The film is narrated by Christopher, who at this point is speaking from beyond the grave, having been murdered by Tony in the series. And yes, he’s understandably bitter about that. We see many of the familiar characters from the show at a younger age, and are given enactments of some of the legendary stories we’ve heard about Dickie and Tony’s father Johnny. And we see who Dickie actually was (although this is debatable—more on that in a bit), which is very much not the grand figure he’d always been said to be. No, what Dickie was is something much more like Tony Soprano himself: He’s prone to eruptions of violence, he’s a womanizer, and he thinks he is, on some level, a moral man, despite it all. He tries to achieve some level of redemption by doing “good deeds,” which amount to little more than a bit of charity work and bringing his imprisoned uncle (a delightful Ray Liotta, doing double duty by also playing Dickie’s father) some jazz records. Deep down, Dickie Moltisanti is a pathetic man, and if he’s to be held up as an icon, it’s only because he exactly follows the template for everyone else in that life. He thinks he’s different from his homicidal father: he’s not. We’ve been led to believe he’s different from Tony’s contemporaries: he’s not. He, all of them, are the same.

And this is what I thought of immediately after watching The Many Saints of Newark—“Who” made Tony Soprano was not so much Dickie as it was this life Tony was born into, and this cycle of violence no one will escape. We see Tony as a boy, and again as a teenager, looking up so much to Dickie, and we know he has no other option. He will become what Dickie is, because he has no choice. In very real ways it reminded me of the finale of another HBO show, The Wire, in which we see the entire story simply feed back into itself. Nothing changes, new faces just step in to fill the same roles.

The does, to some extent, also free another character from much of the blame of “making” Tony, though undoubtedly she had a hand: Livia Soprano, Tony’s mother, whom Tony blames so much for his psychological troubles during the course of the series. She’s far less oppressive here than we’d been led to believe, and while it’s true that she has some difficulties with mental health (which she declines to address), how can we expect Tony to have been anything different with this world he’s living in? Livia may have been a problem, but she was hardly the problem.

DATA SUPPLIED:

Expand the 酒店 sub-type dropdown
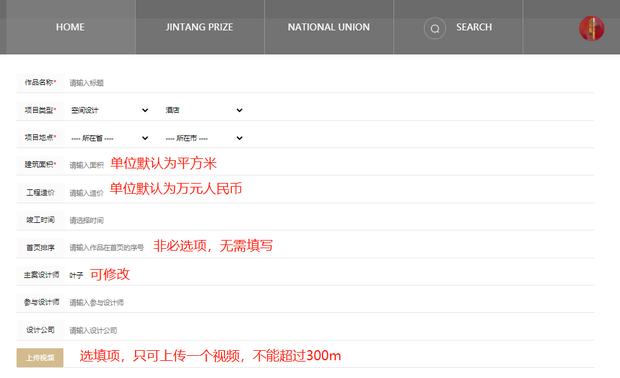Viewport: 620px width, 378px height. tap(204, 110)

--

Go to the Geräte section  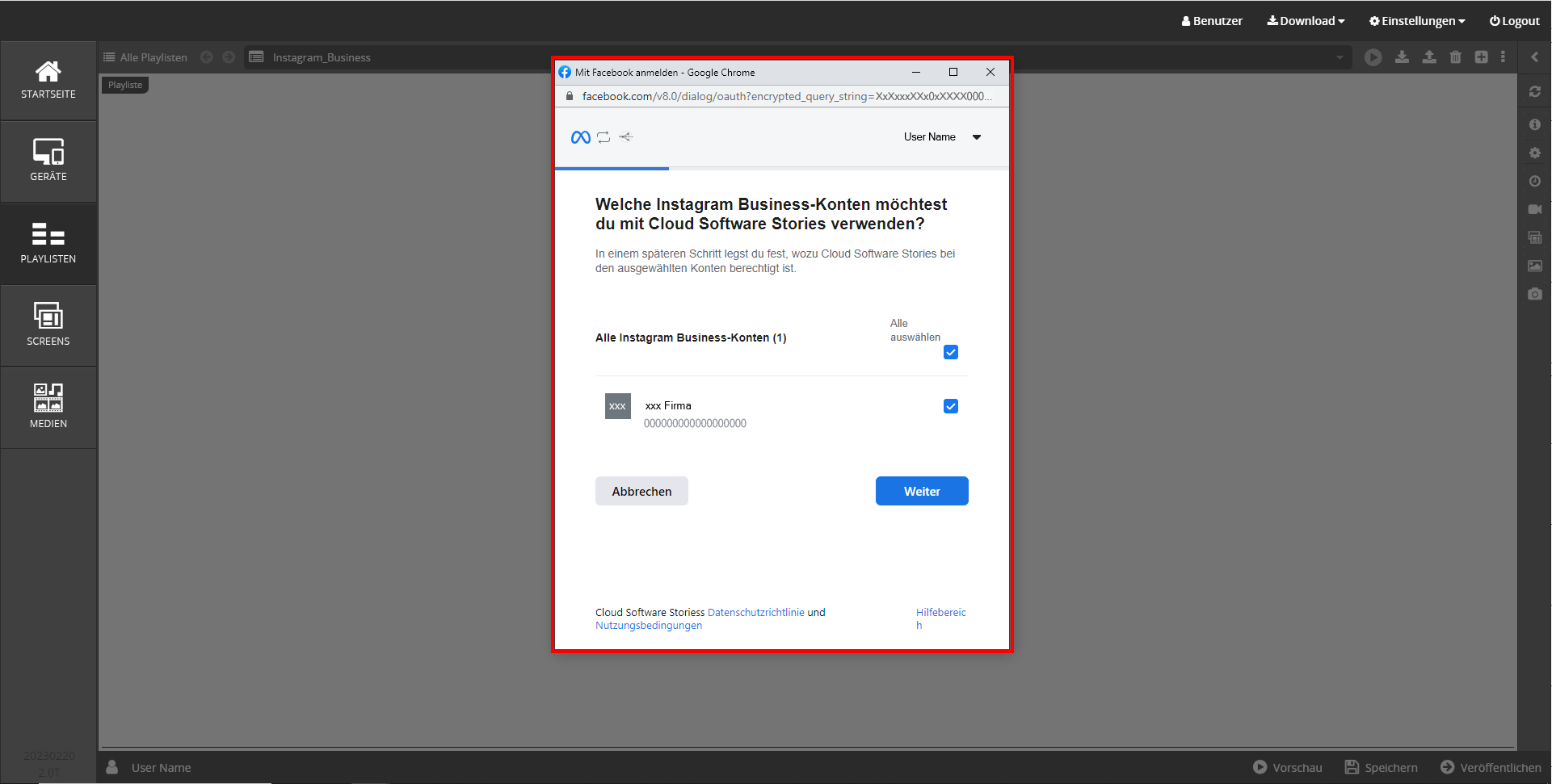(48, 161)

---

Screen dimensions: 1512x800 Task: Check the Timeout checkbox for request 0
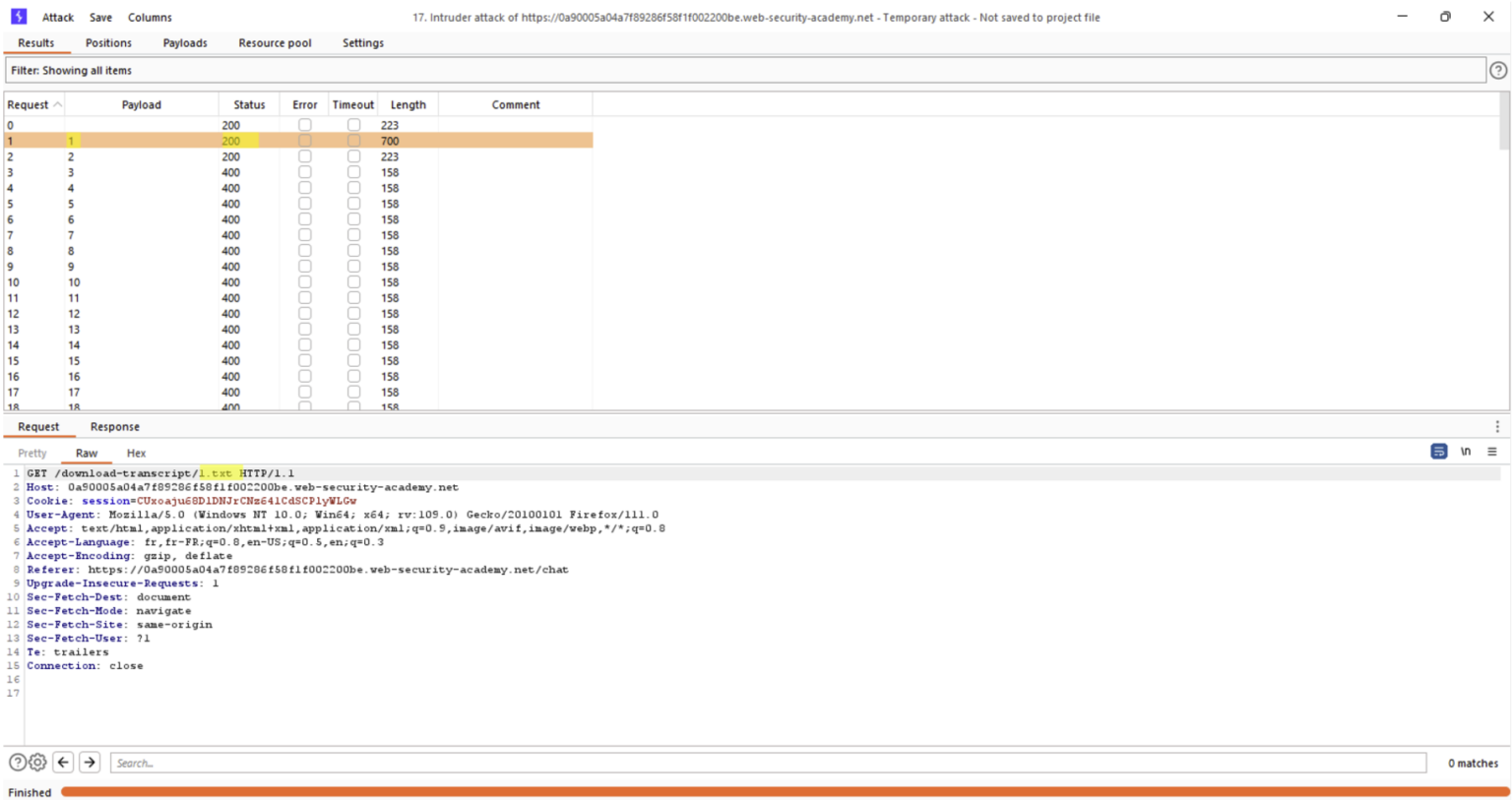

TASK TO CARRY OUT: From the passage on The Many Saints of Newark above, reproduce word for word the portion running from "And this is" up to and including "the same roles.".

SOLUTION FOR THIS TASK:
And this is what I thought of immediately after watching The Many Saints of Newark—“Who” made Tony Soprano was not so much Dickie as it was this life Tony was born into, and this cycle of violence no one will escape. We see Tony as a boy, and again as a teenager, looking up so much to Dickie, and we know he has no other option. He will become what Dickie is, because he has no choice. In very real ways it reminded me of the finale of another HBO show, The Wire, in which we see the entire story simply feed back into itself. Nothing changes, new faces just step in to fill the same roles.